A review of ‘Fahrenheit 451’ by Ray Bradbury
Fahrenheit 451 is a novel set in dystopian America against the backdrop of an impending war. Now in this fireproof future, firemen bring literature stashing rebels to heel. This is because every thought and idea that sways from the dictated normal is seditious. Argo books are public enemy #1. Fiction is a story of lies and only makes you more unhappy by stoking your emotions. So, burn it all away. Make sure that no one has a brain to think. Make sure that no one has any leisure to ponder. Flood them with as much content as you can. Glue their eyes to screens and steal away all their attention. In the pursuit of non existent goals, make them oblivious to the small joys in life.
Guy Montag, a fireman, has a picture perfect life. He has installed a third screen in his living room so that his wife have a better “family” experience. This “family” is a show that the government runs to lull citizens into a false sense of camaraderie. One day he meets Clarisse. This little girl with spark in her eyes and colour in her life, asks him a lot of questions. These make Guy uncomfortable but also make him think. Fate has it that she isn’t yet bleached and sanitised to fit into the world of orderly pales. Sooner or later the powers to be decide her family and she are not going to fit in and she disappears. This is the first tremor in his life. There are two more to follow and in the end, the walls in Guy’s head crumble and let the light in.
The second tremor in his life is a woman’s self immolation along with her books. Guys calls in sick after this and his captain visits him. The conversation that ensues is one of the two pivotal monologues in this book. Here I quote it verbatim, for it needs to no commentary:
Classics cut to fit fifteen-minute radio shows, then cut again to fill a two-minute book column, winding up at last as a ten- or twelve-line dictionary resume. I exaggerate, of course. The dictionaries were for reference. But many were those whose sole knowledge of Hamlet (you know the title certainly, Montag; it is probably only a faint rumor of a title to you, Mrs. Montag), whose sole knowledge, as I say, of Hamlet was a one-page digest in a book that claimed: now at last you can read all the classics; keep up. with your neighbors. Do you see? Out of the nursery into the college and back to the nursery, there’s your intellectual pattern for the past five centuries or more”
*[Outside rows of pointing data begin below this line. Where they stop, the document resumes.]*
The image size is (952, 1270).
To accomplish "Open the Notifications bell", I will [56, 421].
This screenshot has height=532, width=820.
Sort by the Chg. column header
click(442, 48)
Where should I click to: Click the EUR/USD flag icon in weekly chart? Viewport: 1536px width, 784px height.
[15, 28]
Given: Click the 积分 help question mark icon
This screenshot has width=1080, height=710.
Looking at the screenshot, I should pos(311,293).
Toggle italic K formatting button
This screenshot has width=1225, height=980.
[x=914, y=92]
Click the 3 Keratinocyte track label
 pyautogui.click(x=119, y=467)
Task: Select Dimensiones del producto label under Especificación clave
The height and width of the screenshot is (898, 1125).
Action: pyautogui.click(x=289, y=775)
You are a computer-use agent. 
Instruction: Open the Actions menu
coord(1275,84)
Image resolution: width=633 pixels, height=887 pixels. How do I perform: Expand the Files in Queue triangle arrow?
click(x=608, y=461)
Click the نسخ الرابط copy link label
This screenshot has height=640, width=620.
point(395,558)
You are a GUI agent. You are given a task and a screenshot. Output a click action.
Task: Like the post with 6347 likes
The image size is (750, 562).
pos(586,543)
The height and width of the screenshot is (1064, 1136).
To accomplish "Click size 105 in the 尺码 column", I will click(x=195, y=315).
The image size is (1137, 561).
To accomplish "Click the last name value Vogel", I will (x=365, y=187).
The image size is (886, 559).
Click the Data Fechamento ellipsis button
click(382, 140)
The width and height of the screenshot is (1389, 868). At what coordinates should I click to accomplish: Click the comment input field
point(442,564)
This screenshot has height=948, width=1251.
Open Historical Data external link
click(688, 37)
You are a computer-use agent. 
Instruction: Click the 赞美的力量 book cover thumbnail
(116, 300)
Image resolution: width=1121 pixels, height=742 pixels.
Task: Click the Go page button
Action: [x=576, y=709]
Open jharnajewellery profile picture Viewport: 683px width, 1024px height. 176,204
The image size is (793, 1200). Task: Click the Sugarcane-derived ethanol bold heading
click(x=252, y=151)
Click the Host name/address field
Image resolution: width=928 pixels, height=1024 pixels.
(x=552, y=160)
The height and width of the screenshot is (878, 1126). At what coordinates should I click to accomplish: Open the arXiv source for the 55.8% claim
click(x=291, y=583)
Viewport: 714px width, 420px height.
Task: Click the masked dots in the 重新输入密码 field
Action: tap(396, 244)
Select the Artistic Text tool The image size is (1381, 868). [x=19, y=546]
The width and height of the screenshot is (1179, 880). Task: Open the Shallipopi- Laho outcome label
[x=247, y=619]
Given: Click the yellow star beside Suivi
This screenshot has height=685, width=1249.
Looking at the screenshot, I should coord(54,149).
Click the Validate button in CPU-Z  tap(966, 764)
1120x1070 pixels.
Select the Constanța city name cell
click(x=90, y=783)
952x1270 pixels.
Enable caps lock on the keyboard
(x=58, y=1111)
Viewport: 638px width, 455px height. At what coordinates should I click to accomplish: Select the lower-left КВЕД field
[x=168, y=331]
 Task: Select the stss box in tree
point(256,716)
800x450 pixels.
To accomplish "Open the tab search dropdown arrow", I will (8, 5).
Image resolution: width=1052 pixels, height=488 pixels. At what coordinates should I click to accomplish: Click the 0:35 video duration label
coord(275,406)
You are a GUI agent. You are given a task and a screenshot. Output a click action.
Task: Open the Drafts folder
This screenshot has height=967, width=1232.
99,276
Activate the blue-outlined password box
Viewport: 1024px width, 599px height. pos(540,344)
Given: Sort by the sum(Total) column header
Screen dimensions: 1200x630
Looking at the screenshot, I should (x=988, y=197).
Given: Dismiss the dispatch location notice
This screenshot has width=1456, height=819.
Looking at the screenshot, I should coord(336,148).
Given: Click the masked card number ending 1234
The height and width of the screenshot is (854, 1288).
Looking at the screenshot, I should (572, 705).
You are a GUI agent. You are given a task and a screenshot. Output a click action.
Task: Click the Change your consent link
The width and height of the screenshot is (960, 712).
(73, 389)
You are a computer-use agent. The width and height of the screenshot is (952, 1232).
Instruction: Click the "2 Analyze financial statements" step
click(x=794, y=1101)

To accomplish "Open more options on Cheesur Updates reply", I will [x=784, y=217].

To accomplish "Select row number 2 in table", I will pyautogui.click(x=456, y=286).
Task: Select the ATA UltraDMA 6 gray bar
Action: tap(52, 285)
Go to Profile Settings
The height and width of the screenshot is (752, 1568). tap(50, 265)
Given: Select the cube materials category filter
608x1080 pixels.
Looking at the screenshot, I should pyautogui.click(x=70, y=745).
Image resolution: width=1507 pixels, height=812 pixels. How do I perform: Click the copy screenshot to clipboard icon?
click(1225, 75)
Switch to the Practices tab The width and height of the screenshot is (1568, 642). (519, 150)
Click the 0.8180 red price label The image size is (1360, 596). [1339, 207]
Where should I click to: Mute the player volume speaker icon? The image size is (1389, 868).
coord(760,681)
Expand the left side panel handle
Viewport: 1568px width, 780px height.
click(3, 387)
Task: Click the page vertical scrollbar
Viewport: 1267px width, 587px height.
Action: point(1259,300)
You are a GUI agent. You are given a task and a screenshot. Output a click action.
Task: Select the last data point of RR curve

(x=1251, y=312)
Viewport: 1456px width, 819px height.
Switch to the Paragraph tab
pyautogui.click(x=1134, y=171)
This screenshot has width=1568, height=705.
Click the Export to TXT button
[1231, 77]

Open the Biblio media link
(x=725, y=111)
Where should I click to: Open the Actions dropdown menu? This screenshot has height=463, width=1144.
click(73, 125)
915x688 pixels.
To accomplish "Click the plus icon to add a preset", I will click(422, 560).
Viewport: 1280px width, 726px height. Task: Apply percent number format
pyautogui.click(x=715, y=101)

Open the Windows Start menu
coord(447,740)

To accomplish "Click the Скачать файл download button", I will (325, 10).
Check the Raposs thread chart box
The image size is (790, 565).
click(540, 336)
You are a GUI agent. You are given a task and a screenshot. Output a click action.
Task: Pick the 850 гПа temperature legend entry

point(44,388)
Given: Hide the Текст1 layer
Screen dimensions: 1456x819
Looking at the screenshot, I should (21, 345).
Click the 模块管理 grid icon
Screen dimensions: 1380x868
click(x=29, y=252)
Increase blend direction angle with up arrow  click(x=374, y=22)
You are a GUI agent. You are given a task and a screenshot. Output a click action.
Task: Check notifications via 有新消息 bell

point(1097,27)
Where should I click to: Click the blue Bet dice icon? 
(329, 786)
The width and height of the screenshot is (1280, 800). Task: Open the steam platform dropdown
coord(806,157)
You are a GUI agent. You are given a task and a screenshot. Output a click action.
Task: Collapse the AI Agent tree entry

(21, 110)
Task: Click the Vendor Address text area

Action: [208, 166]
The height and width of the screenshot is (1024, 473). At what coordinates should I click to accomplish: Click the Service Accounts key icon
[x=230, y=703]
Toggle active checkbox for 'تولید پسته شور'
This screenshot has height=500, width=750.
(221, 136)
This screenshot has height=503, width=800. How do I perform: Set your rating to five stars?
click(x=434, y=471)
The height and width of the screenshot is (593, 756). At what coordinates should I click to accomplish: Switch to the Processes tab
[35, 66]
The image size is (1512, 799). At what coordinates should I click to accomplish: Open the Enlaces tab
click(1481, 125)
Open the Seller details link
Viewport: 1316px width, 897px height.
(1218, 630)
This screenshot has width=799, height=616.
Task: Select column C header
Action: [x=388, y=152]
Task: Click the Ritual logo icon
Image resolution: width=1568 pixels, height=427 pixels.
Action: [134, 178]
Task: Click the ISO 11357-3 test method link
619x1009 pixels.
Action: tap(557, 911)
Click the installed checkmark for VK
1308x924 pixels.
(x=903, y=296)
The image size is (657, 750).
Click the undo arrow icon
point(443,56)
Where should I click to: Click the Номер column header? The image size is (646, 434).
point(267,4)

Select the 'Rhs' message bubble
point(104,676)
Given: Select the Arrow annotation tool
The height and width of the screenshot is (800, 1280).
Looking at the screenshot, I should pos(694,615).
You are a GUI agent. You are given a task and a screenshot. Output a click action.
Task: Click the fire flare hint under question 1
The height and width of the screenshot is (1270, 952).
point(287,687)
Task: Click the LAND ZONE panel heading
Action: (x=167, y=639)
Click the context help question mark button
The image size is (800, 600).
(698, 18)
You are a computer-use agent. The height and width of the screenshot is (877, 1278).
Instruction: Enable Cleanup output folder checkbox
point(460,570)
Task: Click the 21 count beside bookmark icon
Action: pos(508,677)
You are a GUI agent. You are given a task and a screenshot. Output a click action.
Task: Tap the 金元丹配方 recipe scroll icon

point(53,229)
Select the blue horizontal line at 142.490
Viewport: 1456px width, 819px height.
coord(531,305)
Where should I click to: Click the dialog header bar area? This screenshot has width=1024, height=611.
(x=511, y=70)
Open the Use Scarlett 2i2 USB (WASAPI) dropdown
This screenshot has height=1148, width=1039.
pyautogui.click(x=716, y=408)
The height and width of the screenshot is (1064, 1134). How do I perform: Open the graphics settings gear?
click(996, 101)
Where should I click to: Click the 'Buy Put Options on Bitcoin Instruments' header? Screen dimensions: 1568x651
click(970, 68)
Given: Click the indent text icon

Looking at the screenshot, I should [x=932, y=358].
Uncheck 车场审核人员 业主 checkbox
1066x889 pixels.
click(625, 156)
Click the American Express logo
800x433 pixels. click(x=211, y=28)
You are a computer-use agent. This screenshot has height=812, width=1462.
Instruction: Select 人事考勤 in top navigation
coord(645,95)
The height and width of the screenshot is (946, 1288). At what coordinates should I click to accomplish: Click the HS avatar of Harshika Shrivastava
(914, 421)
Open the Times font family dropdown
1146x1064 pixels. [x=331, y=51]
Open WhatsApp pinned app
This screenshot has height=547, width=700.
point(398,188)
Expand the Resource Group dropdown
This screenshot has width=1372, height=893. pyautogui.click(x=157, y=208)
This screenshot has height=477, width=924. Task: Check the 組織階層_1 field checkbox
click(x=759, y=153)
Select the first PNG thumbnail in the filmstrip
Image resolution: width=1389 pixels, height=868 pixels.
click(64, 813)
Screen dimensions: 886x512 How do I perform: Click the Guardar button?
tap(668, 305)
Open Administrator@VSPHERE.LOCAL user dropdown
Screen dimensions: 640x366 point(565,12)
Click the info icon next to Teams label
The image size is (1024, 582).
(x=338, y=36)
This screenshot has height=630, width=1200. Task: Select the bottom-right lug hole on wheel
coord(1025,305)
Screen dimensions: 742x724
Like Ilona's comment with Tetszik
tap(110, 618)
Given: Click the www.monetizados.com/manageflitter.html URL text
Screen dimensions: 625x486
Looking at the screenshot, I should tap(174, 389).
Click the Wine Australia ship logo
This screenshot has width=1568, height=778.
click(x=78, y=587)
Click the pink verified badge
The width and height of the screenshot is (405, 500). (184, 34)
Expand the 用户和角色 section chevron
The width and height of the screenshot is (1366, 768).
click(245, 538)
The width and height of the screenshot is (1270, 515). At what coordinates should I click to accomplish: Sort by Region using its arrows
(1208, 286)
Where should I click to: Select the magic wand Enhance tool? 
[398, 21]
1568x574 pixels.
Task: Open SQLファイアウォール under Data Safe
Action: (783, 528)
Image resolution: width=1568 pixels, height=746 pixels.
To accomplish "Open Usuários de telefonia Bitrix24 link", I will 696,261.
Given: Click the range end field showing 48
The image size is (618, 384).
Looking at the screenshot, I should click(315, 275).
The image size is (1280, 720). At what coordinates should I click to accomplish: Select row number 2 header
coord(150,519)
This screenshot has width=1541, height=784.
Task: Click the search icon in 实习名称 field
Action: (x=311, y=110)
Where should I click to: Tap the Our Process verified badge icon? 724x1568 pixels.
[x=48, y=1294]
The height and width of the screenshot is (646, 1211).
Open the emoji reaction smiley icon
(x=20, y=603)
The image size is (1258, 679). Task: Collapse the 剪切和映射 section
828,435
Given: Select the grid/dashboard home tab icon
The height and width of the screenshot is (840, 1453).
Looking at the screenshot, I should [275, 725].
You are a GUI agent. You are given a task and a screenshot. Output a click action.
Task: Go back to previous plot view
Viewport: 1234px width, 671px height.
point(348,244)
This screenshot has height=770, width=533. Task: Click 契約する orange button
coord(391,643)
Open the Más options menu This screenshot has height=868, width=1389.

Empty the theaters save for clowns and furnish the rooms with glass walls and pretty colors running up and down the walls like confetti or blood or Sherry or sauterne.
Authors, full of evil thoughts, lock up your typewriters. They did. Magazines became a nice blend of vanilla tapioca. Books, so the damned snobbish critics said, were dish water. No wonder books stopped selling, the critics said. But the public, knowing what it wanted, spinning happily, let the comic books survive. And the three-dimensional sex magazines, of course. There you have it, Montag. It didn’t come from the Government down. There was no dictum, no declaration, no censorship, to start with, no! Technology, mass exploitation, and minority pressure carried the trick, thank God. Today, thanks to them, you can stay! Happy all the time, you are allowed to read comics, the good old confessions, or trade journals.
Guy breaks-down in front of his wife’s friends after this conversation. He then rushes to meet Faber, an acquaintance who he believes can help him. Faber assuages him and gives his thoughts a lot more clarity. He tells him that the world has reached this stage because of three reasons:
- Quality of information
- Lack of leisure to process that and think.
- Right to carry out actions based on learnings from the first two.
This is his third tremor. Faber along-with Guy now plots to overthrow the tyranny they are under. But, the fates intervene and Guy turns fugitive under very dramatic circumstances. Thus, in a swift stroke life fills colour into his world. First some shades of fire, then total darkness and finally earthen hues.
One can agree that the picture painted in this dystopian novel is not outlandish. It is a very slippery slope down this hill and one step in the wrong direction is all it takes.
Here is another quote from the book that resonated with me a lot:
It’s not books you need, it’s some of the things that once were in books. The same things could be in the ‘parlor families’ today. The same infinite detail and awareness could be projected through the radios and televisors, but are not. No, no, it’s not books at all you’re looking for! Take it where you can find it, in old phonograph records, old motion pictures, and in old friends; look for it in nature and look for it in yourself. Books were only one type of receptacle where we stored a lot of things we were afraid we might forget. There is nothing magical in them, at all. The magic is only in what books say, how they stitched the patches of the universe together into one garment for us.
One can fathom Bradbury’s love for books from his introduction to this novel where he writes
… when Hitler burned a book I felt as keenly, please forgive me, as his killing a human, for in the long sum of history they are one and the same flesh. Mind or body, put to the oven is a sinful practice….
This book is a love letter he pens down to books and a plethora of other things that make our lives bearable. I would definitely recommend you to pick this one up at least once.